Assembly Insurance Committee Reviews Sustainable Insurance Strategy and Smoke Damage Response
Published Friday, February 20, 2026
The Assembly Committee on Insurance held an informational hearing focused on the California Department of Insurance’s implementation of its sustainable insurance strategy. The strategy reflects the department’s modernization of rate pricing and processing regulations during the past two years, aimed at preventing admitted-market insurers from leaving California.
California Insurance Commissioner Ricardo Lara presented testimony highlighting insurers that have begun increasing policy writing and the insurance impacts stemming from the Los Angeles fires.
Southern California Wildfire Recovery Data
Claims performance and recovery data (Los Angeles wildfires): Insurance remains the single largest source of recovery funding.
- $22.4 billion paid to survivors.
- Approximately $6 billion provided from federal, state, and local sources.

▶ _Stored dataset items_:

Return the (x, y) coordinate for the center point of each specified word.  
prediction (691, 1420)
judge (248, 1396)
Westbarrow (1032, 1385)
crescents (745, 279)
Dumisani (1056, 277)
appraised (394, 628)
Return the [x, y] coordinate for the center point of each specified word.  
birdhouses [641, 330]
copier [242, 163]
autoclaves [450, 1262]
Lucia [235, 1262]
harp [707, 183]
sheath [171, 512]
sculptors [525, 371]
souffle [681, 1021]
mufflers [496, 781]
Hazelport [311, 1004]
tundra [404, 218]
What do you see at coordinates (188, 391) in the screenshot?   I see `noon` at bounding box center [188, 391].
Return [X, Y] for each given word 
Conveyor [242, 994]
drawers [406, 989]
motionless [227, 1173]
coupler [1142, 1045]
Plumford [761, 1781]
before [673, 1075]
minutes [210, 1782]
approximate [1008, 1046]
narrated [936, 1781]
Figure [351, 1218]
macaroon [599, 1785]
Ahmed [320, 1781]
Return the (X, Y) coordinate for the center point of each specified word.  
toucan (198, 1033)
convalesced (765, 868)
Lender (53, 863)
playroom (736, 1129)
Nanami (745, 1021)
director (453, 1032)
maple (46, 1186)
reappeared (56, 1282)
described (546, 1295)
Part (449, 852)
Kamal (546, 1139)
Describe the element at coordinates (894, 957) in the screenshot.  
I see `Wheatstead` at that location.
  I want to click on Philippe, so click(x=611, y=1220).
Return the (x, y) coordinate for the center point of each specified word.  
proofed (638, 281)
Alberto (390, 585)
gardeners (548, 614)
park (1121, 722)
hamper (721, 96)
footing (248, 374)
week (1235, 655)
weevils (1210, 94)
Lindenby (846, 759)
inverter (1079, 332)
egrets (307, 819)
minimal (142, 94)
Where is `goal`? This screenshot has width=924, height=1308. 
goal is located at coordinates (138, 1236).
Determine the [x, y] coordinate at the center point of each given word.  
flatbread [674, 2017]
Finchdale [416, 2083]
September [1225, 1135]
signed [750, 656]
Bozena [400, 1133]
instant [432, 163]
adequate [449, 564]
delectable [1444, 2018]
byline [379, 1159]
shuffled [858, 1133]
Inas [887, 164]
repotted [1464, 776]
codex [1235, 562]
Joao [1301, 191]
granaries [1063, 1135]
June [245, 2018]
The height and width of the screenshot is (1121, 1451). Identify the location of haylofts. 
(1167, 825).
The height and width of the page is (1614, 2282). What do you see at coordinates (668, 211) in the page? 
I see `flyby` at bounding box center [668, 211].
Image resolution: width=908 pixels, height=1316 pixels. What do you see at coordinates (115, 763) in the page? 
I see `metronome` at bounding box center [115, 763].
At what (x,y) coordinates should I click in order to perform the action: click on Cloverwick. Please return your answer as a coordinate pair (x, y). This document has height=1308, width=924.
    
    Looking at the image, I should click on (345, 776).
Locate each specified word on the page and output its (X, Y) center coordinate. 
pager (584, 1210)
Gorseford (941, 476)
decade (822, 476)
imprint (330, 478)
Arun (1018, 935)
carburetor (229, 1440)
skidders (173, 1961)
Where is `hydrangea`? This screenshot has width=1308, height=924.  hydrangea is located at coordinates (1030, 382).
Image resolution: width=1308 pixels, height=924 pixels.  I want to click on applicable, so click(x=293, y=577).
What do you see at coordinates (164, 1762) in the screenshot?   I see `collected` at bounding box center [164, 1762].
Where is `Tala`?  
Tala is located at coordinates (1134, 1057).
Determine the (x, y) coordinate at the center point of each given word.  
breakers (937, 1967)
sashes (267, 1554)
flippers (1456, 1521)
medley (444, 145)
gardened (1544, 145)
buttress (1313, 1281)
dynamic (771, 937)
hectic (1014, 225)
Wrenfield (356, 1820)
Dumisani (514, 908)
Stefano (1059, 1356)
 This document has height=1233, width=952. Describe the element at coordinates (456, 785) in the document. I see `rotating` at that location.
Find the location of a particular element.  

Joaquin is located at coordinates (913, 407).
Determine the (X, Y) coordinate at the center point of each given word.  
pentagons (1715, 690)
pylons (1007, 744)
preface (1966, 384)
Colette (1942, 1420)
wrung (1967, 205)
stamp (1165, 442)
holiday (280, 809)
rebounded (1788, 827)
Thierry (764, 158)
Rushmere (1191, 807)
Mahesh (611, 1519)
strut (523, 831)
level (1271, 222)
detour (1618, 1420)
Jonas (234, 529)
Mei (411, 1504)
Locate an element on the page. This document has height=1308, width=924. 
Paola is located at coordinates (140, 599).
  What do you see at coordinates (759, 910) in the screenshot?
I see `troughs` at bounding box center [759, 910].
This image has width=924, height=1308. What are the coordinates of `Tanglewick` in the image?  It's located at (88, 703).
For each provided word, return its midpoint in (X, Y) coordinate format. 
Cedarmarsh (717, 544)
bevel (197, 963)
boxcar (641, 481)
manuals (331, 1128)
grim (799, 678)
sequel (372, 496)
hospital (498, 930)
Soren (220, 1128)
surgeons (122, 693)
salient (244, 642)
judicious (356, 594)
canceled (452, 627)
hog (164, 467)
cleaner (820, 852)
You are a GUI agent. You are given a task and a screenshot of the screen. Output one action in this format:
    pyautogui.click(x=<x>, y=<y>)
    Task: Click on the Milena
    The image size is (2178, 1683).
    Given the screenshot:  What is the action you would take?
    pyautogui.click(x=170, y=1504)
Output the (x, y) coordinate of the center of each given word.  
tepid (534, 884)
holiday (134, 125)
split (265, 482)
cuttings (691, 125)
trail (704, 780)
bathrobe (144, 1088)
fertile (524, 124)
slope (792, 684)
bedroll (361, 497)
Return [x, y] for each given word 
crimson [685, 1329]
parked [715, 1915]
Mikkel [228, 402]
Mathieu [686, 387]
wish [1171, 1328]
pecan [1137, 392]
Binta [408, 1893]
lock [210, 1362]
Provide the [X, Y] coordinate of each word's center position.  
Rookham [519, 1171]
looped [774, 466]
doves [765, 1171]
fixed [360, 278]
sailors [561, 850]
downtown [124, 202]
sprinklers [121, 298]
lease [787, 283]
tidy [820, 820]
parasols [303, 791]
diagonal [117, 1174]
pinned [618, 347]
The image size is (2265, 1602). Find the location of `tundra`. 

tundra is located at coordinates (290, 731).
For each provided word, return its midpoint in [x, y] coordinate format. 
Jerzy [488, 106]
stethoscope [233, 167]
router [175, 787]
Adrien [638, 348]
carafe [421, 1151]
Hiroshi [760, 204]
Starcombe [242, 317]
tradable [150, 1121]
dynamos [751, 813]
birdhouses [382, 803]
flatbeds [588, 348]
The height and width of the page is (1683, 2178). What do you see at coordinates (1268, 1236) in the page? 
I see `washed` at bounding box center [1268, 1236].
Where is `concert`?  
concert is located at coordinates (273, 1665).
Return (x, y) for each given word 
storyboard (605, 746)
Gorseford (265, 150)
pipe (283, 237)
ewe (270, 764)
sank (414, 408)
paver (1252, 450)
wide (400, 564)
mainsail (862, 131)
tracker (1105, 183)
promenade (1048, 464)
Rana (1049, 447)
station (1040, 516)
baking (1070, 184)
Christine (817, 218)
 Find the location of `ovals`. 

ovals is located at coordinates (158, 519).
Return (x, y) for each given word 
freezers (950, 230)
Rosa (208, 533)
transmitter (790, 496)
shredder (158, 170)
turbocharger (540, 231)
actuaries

▶ _Requirement 1_: Summarize the article on the Assembly Insurance Committee hearing in two sentences.
▶ _Requirement 2_: Go on with the article on the Assembly Insurance Committee hearing about California's sustainable insurance strategy, starting after its last line.
The records are separate material from the text.

▶ _Task result 1_: The Assembly Committee on Insurance held an informational hearing on the California Department of Insurance's implementation of its sustainable insurance strategy, which modernized rate pricing and processing regulations over the past two years to keep admitted-market insurers from leaving California. Commissioner Ricardo Lara testified about insurers increasing policy writing and the insurance impacts of the Los Angeles fires, where insurance remains the largest source of recovery funding, with $22.4 billion paid to survivors compared with about $6 billion from federal, state, and local sources.

▶ _Task result 2_:
The fires have brought attention to ongoing concerns regarding smoke damage. Smoke-related claims have emerged as a significant unresolved challenge, with reports of severe health symptoms, conflicting expert assessments, unsafe living conditions, and instances in which insurers have minimized or denied claims.
In response, the department has established a Smoke Claims Remediation Task Force and is sponsoring Assembly Bill 1795 (Mike Gipson, D-Carson), the Smoke Damage Recovery Act, which would:
- Establish science-based standards for smoke testing and restoration.
- Create uniform claims-handling practices.
- Provide immediate relief by allowing survivors to rely on local standards while statewide standards are developed.
- Develop health-based re-entry guidelines, and designate state and local agencies to implement and enforce them.
Turning to the broader insurance market, Lara described differences in insurer behavior following the Los Angeles fires compared to past disasters. He noted that under the new regulatory framework, major insurers are filing for rate changes, receiving approvals and committing to expand underwriting—particularly in wildfire-distressed areas.
Historically, following major disasters, insurers raised rates, froze new business or withdrew from high-risk areas without any obligation to return. According to the commissioner, the new approach directly ties rate approvals to commitments to expand coverage in high-risk zones.